Technically speaking, bitters are simply high-proof alcohol infused with herbs, fruit barks, seeds, and other flavorful ingredients. This concentrated flavor is used by the dash or drop to “make your cocktail seamless,” says Colt & Gray Head Barman Kevin Burke.
For all you athletes and sports fans out there, Parsons says you can think of bitters as “sort of a sixth man on the bench. It goes in there and unites the team, but you shouldn’t be tasting it, knowing what it’s doing.”

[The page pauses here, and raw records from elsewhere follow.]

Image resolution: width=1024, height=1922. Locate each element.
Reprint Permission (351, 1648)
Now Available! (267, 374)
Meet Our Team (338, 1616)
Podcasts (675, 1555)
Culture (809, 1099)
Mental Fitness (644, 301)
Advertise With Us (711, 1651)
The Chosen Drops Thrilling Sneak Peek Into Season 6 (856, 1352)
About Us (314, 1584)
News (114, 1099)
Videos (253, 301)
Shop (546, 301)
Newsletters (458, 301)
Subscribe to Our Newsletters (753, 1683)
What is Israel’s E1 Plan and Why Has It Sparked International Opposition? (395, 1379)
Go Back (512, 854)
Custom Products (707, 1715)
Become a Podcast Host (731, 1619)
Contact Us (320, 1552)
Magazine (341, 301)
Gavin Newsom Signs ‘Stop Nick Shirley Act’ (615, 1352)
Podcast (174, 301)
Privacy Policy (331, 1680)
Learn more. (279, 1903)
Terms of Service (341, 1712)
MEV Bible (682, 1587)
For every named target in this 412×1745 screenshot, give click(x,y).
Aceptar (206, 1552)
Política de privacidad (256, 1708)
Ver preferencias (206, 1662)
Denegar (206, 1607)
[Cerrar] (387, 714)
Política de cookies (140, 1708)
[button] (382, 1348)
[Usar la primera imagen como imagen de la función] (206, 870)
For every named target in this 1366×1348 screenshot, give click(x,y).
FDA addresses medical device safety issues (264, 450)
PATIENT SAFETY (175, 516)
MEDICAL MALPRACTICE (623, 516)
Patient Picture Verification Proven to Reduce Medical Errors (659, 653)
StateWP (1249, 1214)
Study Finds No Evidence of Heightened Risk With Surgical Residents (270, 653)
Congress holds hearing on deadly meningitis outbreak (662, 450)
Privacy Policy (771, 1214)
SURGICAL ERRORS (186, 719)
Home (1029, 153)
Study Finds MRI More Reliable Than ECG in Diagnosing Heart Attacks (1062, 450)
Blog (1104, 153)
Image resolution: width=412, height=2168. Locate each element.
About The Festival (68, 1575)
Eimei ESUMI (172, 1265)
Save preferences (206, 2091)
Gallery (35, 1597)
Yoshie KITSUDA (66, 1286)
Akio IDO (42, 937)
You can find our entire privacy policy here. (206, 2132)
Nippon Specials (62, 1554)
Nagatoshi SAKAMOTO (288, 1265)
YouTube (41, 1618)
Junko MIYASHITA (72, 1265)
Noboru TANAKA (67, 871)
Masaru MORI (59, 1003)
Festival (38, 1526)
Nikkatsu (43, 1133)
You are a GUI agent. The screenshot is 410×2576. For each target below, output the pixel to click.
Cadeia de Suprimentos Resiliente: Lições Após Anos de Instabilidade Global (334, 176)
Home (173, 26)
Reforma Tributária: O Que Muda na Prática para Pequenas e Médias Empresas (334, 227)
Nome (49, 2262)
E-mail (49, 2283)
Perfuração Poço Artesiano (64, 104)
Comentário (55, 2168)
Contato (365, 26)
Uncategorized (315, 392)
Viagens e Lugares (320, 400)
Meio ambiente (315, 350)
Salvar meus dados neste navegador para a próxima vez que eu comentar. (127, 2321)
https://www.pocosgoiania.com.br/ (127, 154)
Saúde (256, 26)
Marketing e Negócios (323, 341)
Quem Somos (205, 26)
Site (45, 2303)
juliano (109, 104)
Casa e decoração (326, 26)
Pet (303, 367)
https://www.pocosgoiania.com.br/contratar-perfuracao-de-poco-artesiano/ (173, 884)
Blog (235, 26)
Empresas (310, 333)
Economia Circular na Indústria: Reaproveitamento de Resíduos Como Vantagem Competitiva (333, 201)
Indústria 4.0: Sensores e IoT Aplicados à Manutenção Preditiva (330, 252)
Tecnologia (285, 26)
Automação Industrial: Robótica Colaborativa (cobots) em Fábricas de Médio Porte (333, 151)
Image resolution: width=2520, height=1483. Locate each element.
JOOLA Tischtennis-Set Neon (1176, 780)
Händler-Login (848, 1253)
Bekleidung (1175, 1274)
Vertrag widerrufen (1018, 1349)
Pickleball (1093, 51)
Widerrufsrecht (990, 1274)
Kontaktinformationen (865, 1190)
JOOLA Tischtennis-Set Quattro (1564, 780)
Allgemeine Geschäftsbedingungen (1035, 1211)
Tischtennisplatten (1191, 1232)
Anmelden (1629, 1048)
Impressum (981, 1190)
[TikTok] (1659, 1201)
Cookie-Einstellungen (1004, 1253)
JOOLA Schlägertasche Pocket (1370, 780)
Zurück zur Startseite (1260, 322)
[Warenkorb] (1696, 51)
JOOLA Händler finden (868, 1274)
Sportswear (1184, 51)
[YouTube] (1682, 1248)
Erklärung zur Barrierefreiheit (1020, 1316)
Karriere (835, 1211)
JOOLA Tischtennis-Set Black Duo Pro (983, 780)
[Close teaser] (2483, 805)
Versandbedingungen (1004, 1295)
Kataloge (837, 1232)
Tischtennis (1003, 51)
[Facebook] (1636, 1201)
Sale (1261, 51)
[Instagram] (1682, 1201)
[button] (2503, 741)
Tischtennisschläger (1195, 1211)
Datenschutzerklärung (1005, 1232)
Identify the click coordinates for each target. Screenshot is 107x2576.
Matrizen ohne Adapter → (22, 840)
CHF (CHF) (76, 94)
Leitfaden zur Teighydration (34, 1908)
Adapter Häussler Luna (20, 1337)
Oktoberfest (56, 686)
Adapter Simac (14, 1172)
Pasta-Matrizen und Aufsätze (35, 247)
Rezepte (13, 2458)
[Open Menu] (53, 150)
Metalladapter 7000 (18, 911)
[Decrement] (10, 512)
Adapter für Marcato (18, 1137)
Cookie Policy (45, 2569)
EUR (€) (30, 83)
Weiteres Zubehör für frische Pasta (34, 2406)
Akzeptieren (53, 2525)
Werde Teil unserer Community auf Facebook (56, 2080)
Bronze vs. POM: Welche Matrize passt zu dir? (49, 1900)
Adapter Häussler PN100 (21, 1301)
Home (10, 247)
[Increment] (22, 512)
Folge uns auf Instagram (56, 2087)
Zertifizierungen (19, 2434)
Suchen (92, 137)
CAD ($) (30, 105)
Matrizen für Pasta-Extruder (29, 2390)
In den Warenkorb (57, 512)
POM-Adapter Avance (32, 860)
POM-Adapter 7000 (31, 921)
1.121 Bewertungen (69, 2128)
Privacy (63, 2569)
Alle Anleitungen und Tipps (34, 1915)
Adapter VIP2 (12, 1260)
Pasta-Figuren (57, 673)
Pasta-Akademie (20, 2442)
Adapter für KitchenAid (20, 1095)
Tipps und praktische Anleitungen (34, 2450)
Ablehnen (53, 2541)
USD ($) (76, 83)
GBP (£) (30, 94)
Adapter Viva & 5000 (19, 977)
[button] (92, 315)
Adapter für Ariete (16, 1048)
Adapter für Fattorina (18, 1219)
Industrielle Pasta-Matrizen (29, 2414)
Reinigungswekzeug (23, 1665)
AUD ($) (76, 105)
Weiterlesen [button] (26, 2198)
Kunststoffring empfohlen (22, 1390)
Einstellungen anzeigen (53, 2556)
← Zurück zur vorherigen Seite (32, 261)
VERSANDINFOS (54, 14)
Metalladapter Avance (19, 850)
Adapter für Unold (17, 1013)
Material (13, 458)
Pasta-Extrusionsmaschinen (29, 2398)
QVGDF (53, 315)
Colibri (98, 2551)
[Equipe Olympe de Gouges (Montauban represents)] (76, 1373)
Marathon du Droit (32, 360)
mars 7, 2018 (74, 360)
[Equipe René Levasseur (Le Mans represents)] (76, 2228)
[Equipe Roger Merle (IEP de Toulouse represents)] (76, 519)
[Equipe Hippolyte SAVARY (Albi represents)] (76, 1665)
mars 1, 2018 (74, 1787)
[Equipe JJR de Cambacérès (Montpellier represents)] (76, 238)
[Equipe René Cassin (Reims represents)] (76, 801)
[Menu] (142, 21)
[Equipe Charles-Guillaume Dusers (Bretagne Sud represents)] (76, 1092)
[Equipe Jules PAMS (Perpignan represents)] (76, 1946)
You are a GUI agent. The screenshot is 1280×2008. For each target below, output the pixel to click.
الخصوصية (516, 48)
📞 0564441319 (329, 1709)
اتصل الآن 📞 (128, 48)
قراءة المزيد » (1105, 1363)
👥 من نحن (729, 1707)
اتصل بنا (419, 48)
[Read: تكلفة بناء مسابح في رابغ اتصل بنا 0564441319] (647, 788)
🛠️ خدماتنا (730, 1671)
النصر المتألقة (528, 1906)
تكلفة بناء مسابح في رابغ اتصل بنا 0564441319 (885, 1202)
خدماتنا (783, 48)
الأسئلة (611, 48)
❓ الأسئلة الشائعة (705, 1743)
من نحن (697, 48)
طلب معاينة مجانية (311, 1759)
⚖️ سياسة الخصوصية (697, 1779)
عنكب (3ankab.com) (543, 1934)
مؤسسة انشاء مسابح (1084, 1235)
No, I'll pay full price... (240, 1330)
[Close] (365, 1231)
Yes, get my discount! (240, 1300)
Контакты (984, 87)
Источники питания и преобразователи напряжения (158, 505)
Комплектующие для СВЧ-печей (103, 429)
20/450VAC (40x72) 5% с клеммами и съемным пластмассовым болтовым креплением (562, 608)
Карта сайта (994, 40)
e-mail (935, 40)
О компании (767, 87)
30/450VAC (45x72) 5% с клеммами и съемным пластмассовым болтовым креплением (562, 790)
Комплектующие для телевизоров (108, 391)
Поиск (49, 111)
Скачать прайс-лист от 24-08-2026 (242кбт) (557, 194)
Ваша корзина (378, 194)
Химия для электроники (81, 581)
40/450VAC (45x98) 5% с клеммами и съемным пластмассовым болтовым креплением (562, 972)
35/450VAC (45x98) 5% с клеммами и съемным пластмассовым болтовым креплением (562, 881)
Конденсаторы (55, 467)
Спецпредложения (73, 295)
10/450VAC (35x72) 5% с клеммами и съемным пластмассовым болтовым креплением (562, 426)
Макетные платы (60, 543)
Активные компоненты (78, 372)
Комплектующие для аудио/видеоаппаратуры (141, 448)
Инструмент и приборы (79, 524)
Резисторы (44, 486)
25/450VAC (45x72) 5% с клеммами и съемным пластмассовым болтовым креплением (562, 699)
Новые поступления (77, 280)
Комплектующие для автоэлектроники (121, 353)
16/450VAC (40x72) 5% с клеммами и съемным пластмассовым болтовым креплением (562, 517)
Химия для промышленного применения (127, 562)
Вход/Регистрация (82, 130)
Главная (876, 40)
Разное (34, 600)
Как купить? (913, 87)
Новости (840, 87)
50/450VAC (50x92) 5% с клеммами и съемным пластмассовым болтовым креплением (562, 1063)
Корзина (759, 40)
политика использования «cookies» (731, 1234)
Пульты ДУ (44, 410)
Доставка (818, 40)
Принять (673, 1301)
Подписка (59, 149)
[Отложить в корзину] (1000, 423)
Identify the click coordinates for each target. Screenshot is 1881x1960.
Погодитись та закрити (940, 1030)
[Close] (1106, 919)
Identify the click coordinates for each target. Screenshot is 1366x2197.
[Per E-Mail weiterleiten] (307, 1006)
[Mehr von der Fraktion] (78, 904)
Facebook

Making Cocktails with Bitters
Actually, it would save us time to talk about cocktails that don’t have bitters in them because so many cocktails call for bitters. The first definition of a cocktail from 1806 is “spirits, water, sugar and bitters,” essentially an Old Fashioned. Most other classic cocktails are made with bitters. The three most commonly used kinds of bitters are:
Angostura: an aromatic bitters with flavors of clove and allspice, most famously used in the Manhattan and the Old Fashioned.
Peychaud’s: perfect for most New Orleans cocktails, Peychaud’s tastes like licorice, anise and herbs. Use it in the Sazerac cocktail. “Historically, it belongs in your shelf,” says Parsons.
Orange bitters: the classic orange bitters is citrusy and slightly bitter, like orange peel. Add a dash to your next Gin Martini, or go crazy and try it in a Manhattan.
Beyond these basics, there are a growing number of creative bitters available, including mole chocolate bitters, Meyer lemon, black mission fig and rhubarb. And many bartenders are extending their interest in small-batch, craft spirits by making their own bitters to complement specific cocktails.
Buying and Making Bitters
If you’re just getting into making cocktails at home, start by buying a few staple bitters for your bar. If you haven’t bought bitters before, start in your grocery store, not the liquor store. Because bitters are classified as a food product rather than a spirit, some liquor stores won’t sell them. You’ll find Angostura bitters either in the beverage aisle or with the condiments at the grocery store.
In addition to using bitters in cocktails, you can add a few dashes to some club soda. It’s refreshing and can help alleviate common ailments like stomach aches and hangovers.
If you’re an avid home bartender, you might want to try making your own. Brad Parsons says that making bitters is “a great DIY experiment. If you’re into cocktails, it’s a natural one to do.” But, he advises, “it takes patience.” After you’ve tracked down some of the more obscure ingredients, the infusion process takes about a month. One batch will yield about 4 bottles, just enough to give as gifts during the holidays to a few close friends.